I can’t recall how I met Colin Goh — it might have been through reading his book about Singaporean English, Talking Cock. I admired the comic that he produces with YenYen Woo, and we ate dimsum once together in Brooklyn, which was several books, movies, and kids ago for all of us. It was exciting to work on adapting David Moser’s account, and I asked Colin a few questions about what it was like on his end.
What appealed to you about adapting Moser’s essay?
Initially, it was because I’m also a trumpet player, and have long wished I could have played in a funk band!
But because I’ve been documenting the vernacular English in my home country of Singapore, the part about when and for whom it’s alright to use certain terms or phrases really resonated with me.
I was also keen to take on the assignment because it was a nice break from drawing anthropomorphic Chinese snacks in my regular series, Dim Sum Warriors.

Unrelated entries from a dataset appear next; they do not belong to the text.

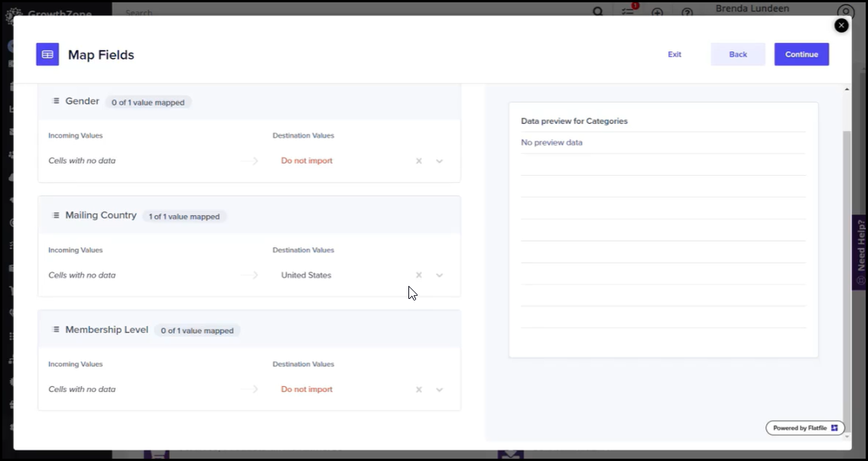
Task: Click the Map Fields table icon
Action: (47, 54)
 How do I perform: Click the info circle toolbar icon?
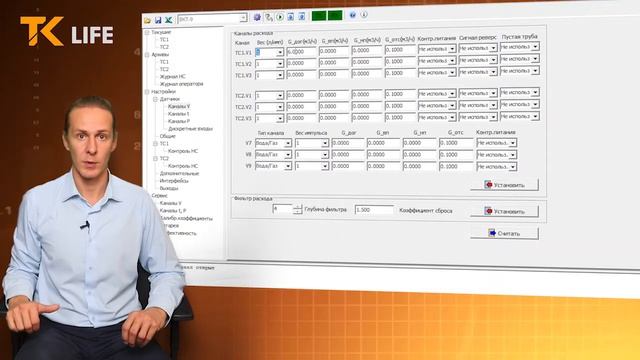coord(364,15)
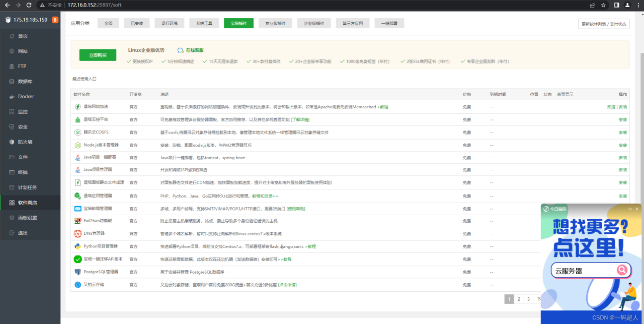Open Docker from the sidebar
This screenshot has height=324, width=644.
point(26,97)
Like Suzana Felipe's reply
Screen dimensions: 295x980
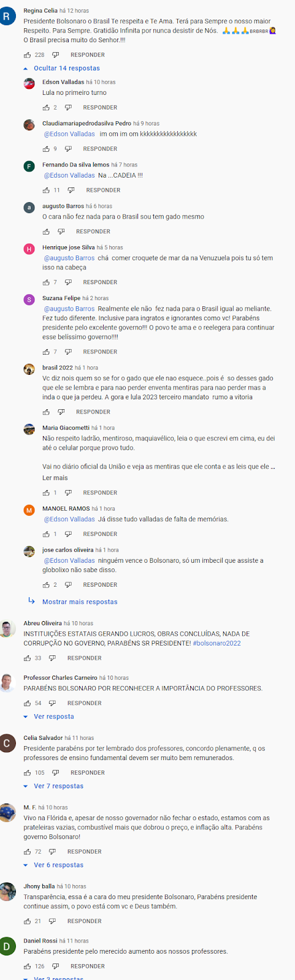click(x=46, y=352)
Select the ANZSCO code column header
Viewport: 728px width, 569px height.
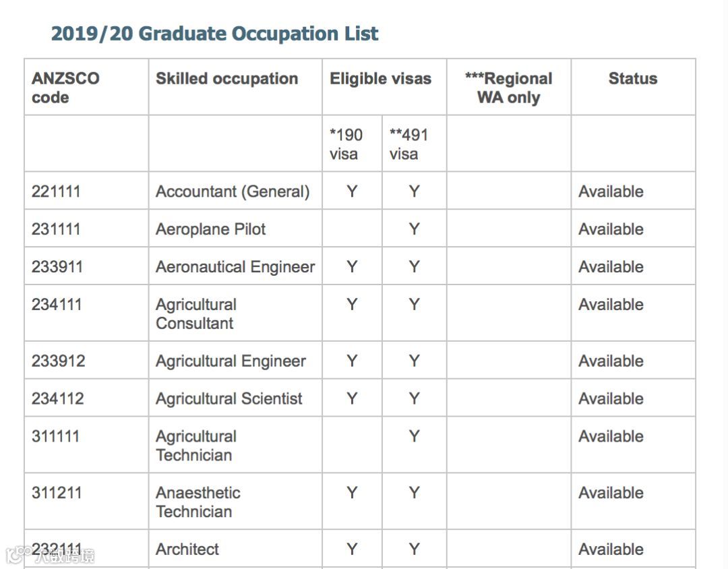pos(65,88)
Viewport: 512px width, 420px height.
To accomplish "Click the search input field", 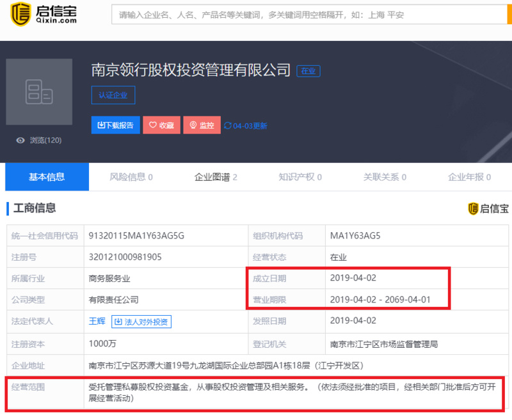I will tap(307, 15).
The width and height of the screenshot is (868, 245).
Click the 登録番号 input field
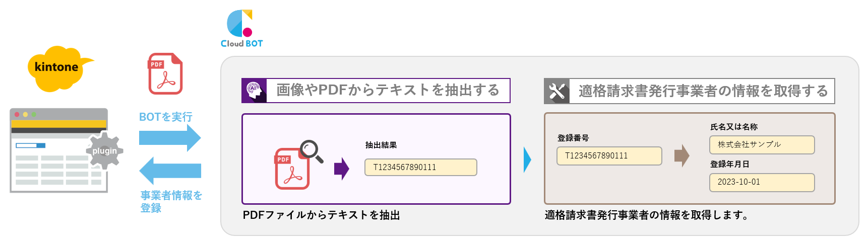(x=609, y=156)
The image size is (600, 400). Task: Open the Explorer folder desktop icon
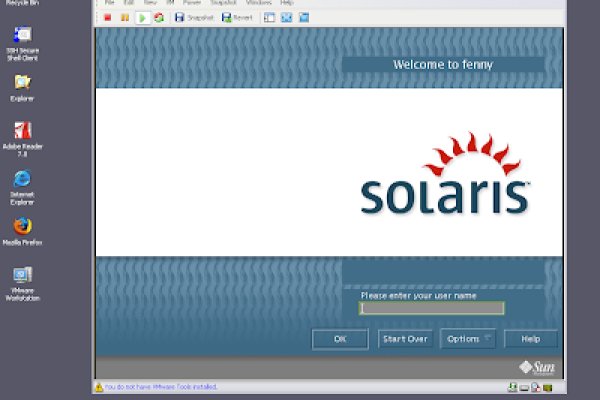(22, 83)
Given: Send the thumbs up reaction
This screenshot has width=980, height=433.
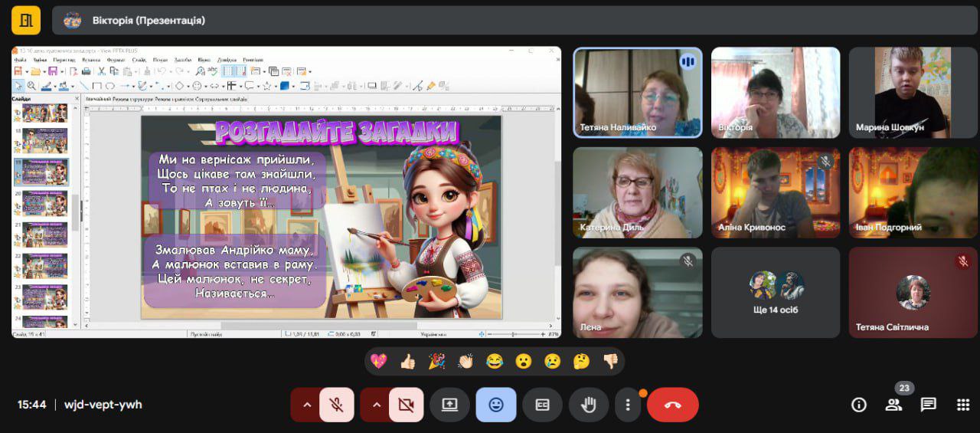Looking at the screenshot, I should coord(407,361).
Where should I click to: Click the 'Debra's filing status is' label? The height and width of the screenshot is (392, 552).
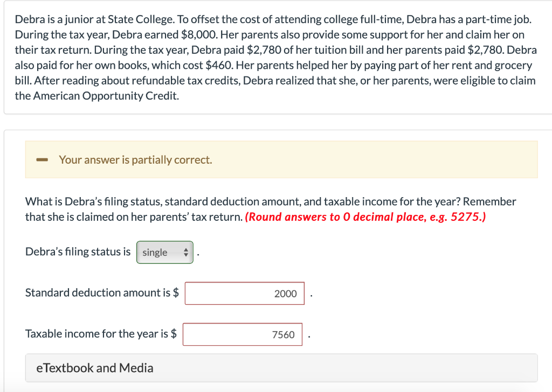pos(77,251)
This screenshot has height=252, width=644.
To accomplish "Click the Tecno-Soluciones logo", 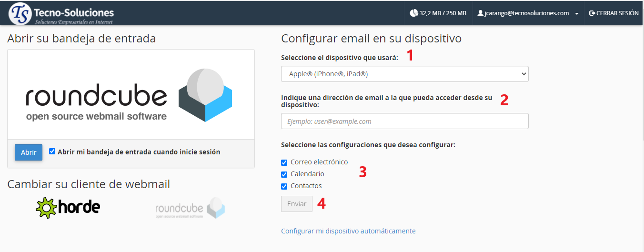I will pyautogui.click(x=61, y=14).
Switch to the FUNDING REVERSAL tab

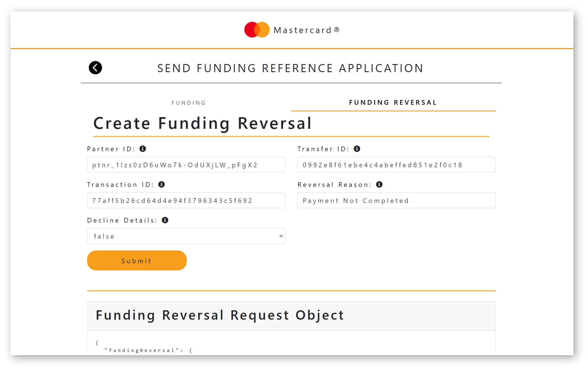click(392, 102)
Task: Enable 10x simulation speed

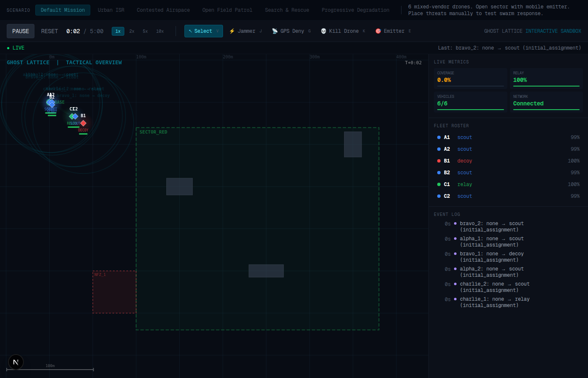Action: pos(160,32)
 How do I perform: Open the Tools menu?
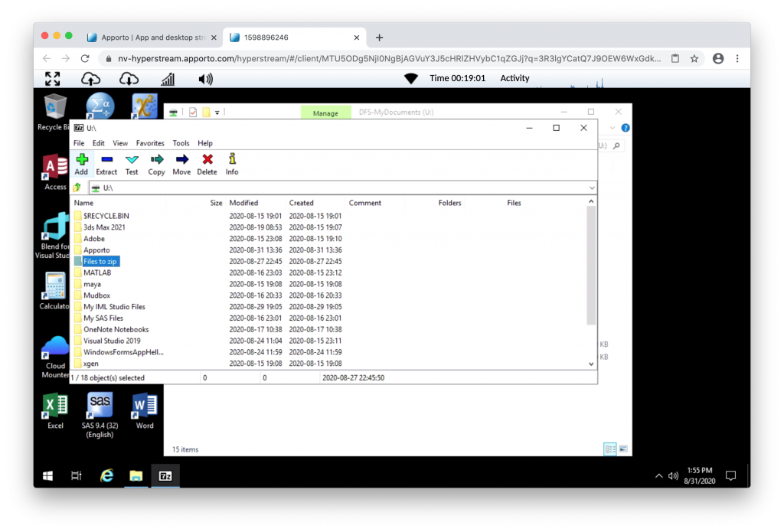[181, 143]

Learning belatedly that David is a Beijing-based academic (who speaks better Mandarin than I do!) added a certain piquancy to the project!
You took a lot of care to portray the clothes of the 1970s accurately. How did you do that research?
As a child of the 70s myself, I was scarred by its fashion trends. Singapore certainly took many cues from what was happening in the US and the UK. I remain haunted by high waisted pants, bell bottoms and strange flappy things around the cuffs.
You’re a filmmaker and writer as well, and you’ve gotten into trouble in Singapore (where you’re from) for your depictions of swearing. Are there any words analogous to the “n-word” in Singapore?
Yes. Each of the main races in Singapore – the Chinese, Malay and Indian (mainly Tamil) – have their own pejorative terms for themselves and each other, and just like the ‘n-word,’ how objectionable these terms are depends on the context and who’s saying them.
I was the first filmmaker to ever argue directly before the Appeals Committee of the Singapore Board of Film Censors, because my first feature got stuck with a restricted rating over a few instances of profane dialogue. The profanities were in Hokkien, a common Chinese dialect in Singapore, which I had actually bleeped out deliberately for comic effect.
As I learned, the Singapore censors were fine with audible English profanity, such as the f-word, but not those of a commonly spoken tongue, even though they had been bleeped out. As the censors told me, they were afraid “the audience might lip read.” I argued that this made no sense, but the censors refused to budge on the rating.
A curious instance of post-colonial hangover, alas, that perhaps might form the basis for a future piece for Schwa Fire.